-- BEGIN Data for the task --
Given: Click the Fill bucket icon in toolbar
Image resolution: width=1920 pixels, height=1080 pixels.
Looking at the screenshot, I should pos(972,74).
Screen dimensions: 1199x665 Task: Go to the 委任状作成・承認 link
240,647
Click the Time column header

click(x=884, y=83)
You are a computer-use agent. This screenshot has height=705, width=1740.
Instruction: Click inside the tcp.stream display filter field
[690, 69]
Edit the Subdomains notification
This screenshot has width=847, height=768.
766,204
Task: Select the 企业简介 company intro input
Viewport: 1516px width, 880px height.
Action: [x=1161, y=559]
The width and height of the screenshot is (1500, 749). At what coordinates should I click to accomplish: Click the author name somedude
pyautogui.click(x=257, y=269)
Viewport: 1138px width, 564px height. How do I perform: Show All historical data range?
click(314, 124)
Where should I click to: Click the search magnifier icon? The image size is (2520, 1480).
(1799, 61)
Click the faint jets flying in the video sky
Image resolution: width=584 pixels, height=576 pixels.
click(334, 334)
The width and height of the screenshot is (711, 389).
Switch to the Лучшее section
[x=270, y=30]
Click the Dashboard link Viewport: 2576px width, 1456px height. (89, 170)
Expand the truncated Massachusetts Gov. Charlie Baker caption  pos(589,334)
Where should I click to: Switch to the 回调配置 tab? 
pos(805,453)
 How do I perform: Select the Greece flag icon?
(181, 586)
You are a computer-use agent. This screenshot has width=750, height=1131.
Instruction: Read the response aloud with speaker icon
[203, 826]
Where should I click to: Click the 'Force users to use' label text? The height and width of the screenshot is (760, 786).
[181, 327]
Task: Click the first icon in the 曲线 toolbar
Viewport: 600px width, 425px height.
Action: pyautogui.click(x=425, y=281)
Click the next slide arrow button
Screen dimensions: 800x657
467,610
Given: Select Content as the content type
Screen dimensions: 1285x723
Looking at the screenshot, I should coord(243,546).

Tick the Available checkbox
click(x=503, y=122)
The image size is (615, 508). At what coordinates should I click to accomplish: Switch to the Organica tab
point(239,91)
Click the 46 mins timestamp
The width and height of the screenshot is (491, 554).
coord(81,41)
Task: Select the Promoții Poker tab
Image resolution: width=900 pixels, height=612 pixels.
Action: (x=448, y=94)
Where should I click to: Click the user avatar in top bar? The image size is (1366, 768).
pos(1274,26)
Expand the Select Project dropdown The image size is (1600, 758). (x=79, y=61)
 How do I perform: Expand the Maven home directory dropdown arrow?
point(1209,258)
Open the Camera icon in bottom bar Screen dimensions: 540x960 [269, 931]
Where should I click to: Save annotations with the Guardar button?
-- END Data for the task --
- What is required
Copy out everything from the line containing "The width and height of the screenshot is (711, 389)." down to the line containing "pos(805,453)", both included, with the requests unchanged and every coordinate in the answers shifted up by 84.

- Correct response
The width and height of the screenshot is (711, 389).
Switch to the Лучшее section
[x=354, y=114]
Click the Dashboard link Viewport: 2576px width, 1456px height. (173, 254)
Expand the truncated Massachusetts Gov. Charlie Baker caption  pos(673,418)
Where should I click to: Switch to the 回调配置 tab? 
pos(889,537)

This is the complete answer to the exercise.